**Exercise brief**
Transcribe only what runs from the line containing "Viewport: 1600px width, 900px" through the final line below, exactly, and leave every picture out.
** Opening Record extracts block **
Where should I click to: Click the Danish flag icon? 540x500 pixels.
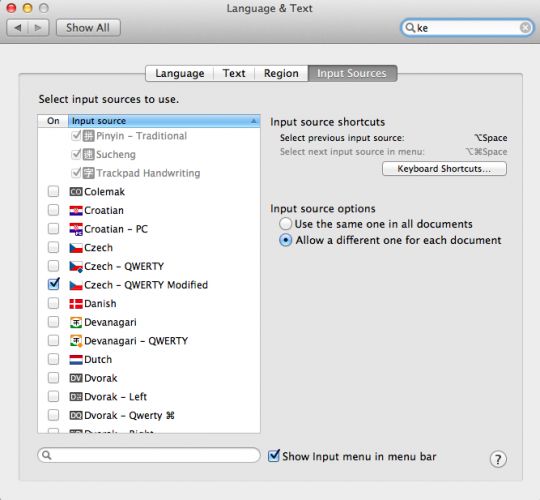tap(76, 304)
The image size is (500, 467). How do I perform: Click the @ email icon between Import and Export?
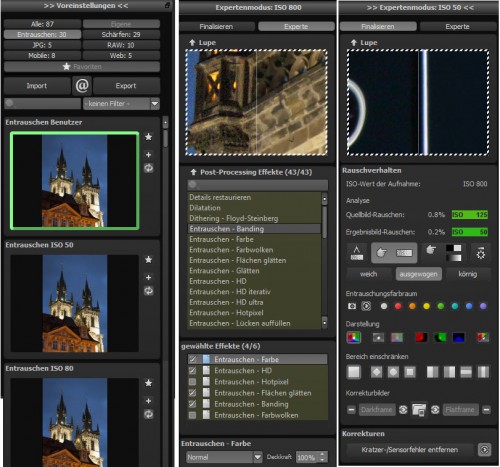tap(82, 86)
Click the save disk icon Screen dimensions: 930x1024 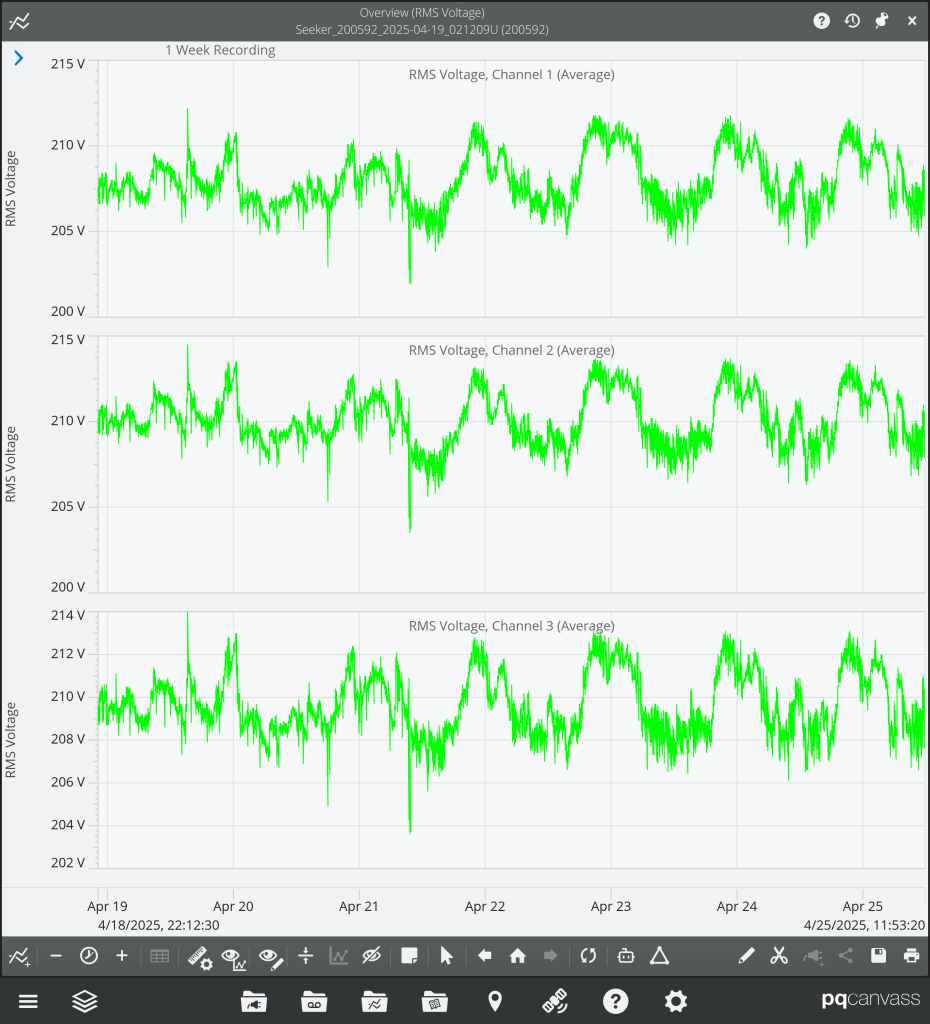(878, 956)
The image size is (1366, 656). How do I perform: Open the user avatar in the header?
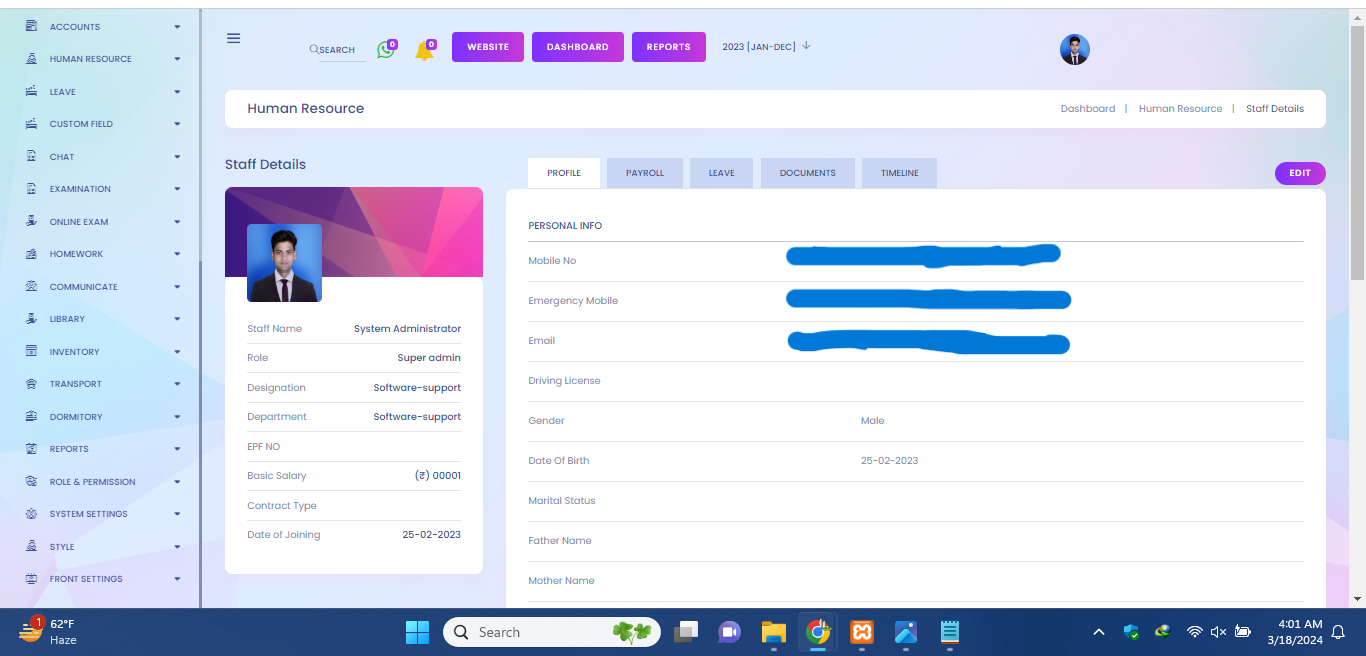point(1074,49)
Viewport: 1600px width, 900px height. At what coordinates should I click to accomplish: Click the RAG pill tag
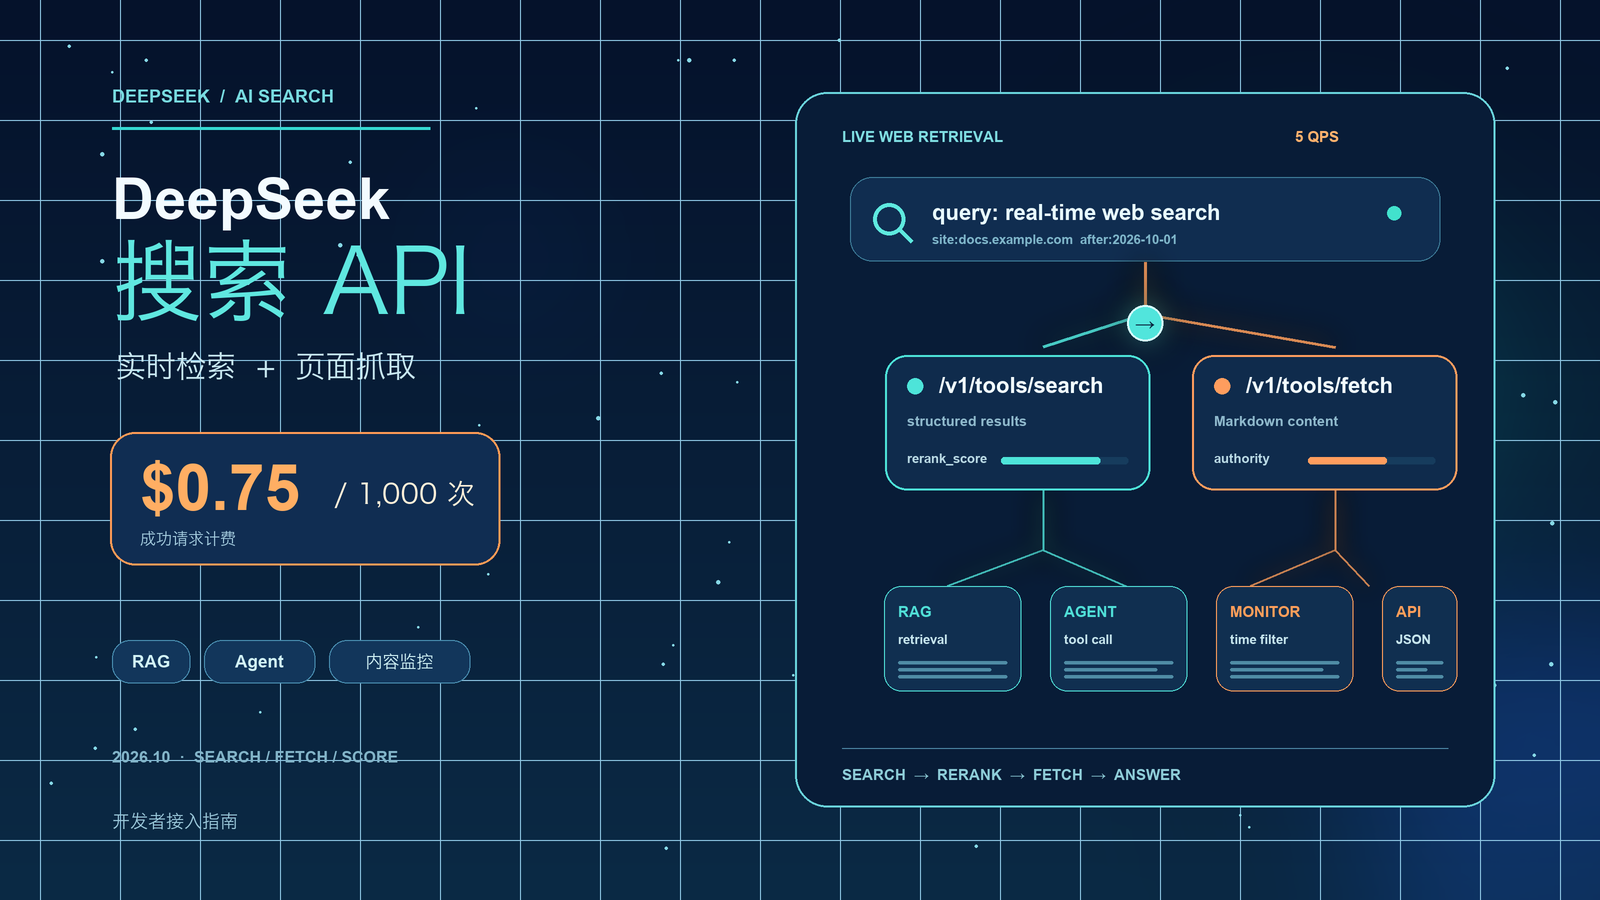pyautogui.click(x=151, y=662)
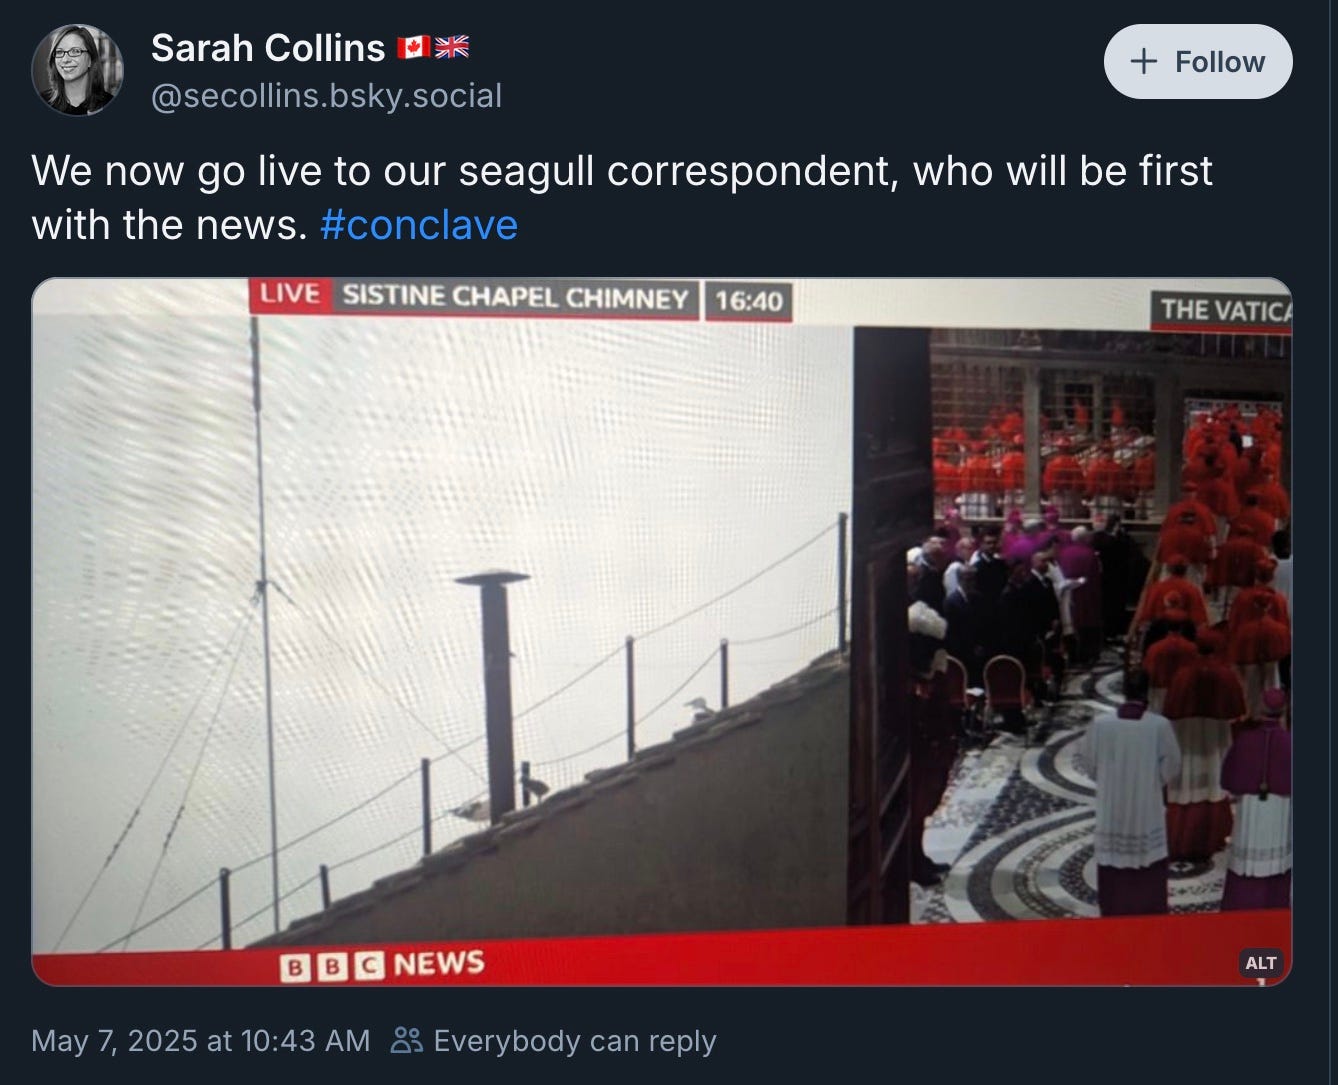This screenshot has height=1085, width=1338.
Task: Click the 16:40 clock in broadcast
Action: click(749, 300)
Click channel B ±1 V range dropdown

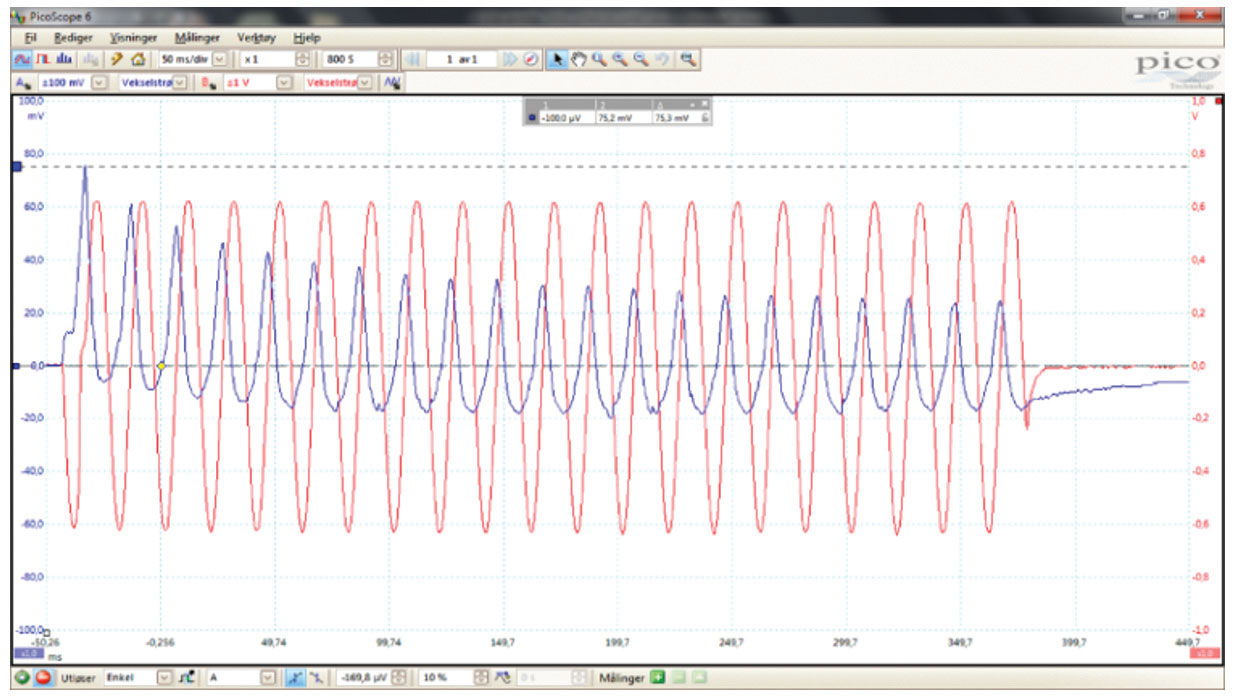284,83
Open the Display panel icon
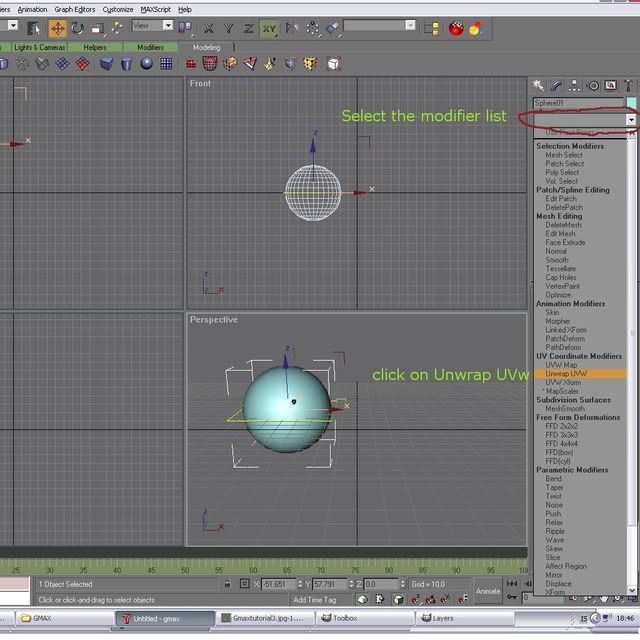Viewport: 640px width, 640px height. pos(611,86)
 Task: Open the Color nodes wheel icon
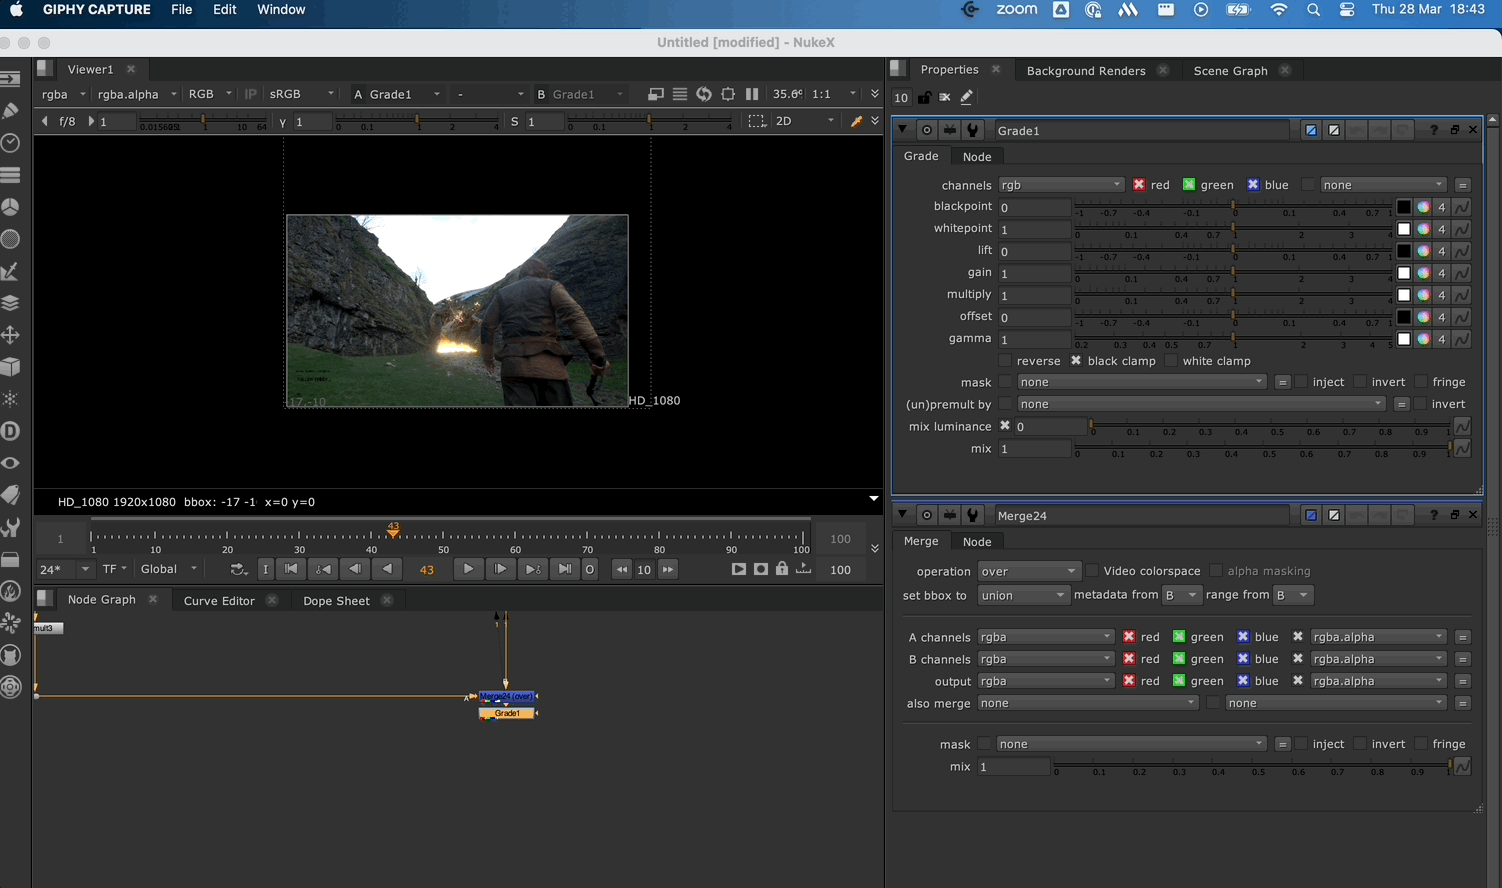tap(11, 207)
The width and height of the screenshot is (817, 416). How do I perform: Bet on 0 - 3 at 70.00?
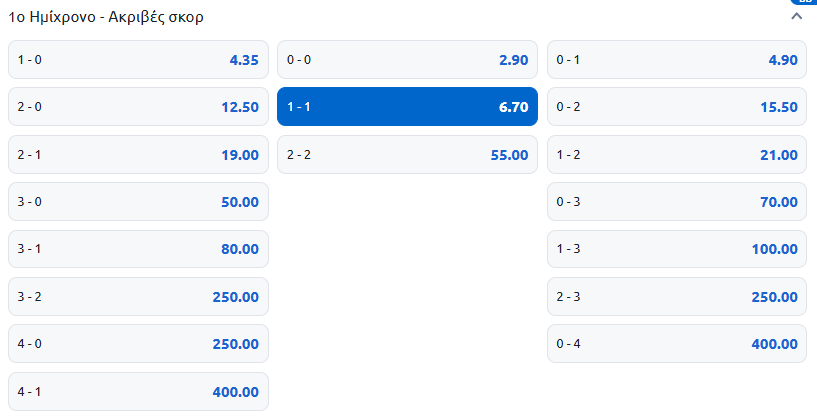(676, 202)
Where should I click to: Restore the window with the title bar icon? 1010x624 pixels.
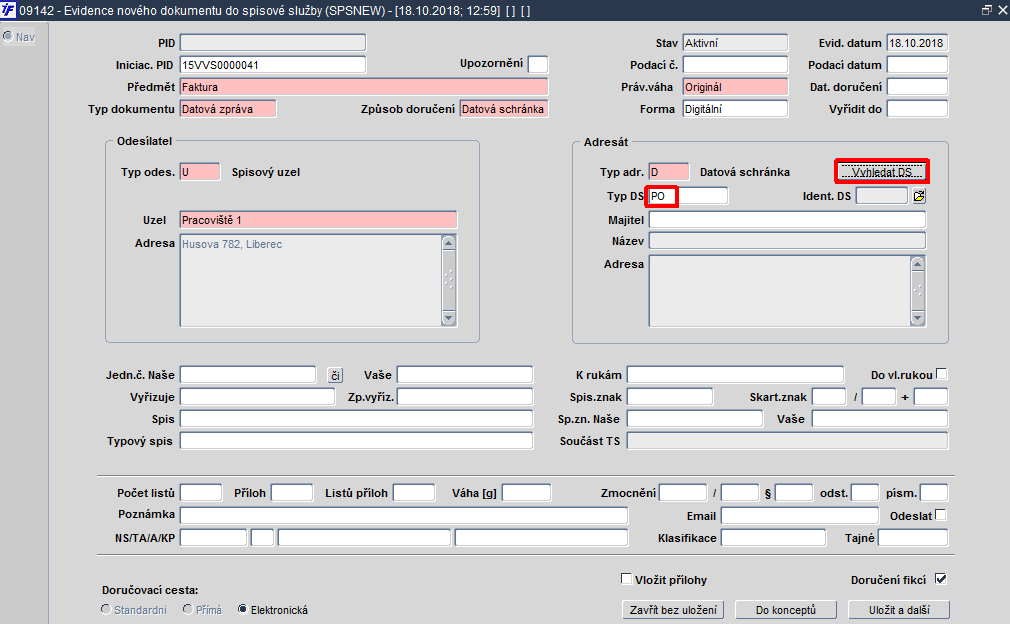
** Closing Record extracts block **
**Result below**
Viewport: 1600px width, 900px height. At what coordinates should I click to accomplish: Click the RAG pill tag
pyautogui.click(x=151, y=662)
This screenshot has height=1085, width=1338.
Task: Click the 16:40 clock in broadcast
Action: click(749, 300)
Click channel B ±1 V range dropdown

284,83
Open the Display panel icon
Viewport: 640px width, 640px height. pos(611,86)
 Task: Open the Color nodes wheel icon
tap(11, 207)
The width and height of the screenshot is (817, 416). How do I perform: Bet on 0 - 3 at 70.00?
(676, 202)
Where should I click to: Restore the window with the title bar icon? 1010x624 pixels.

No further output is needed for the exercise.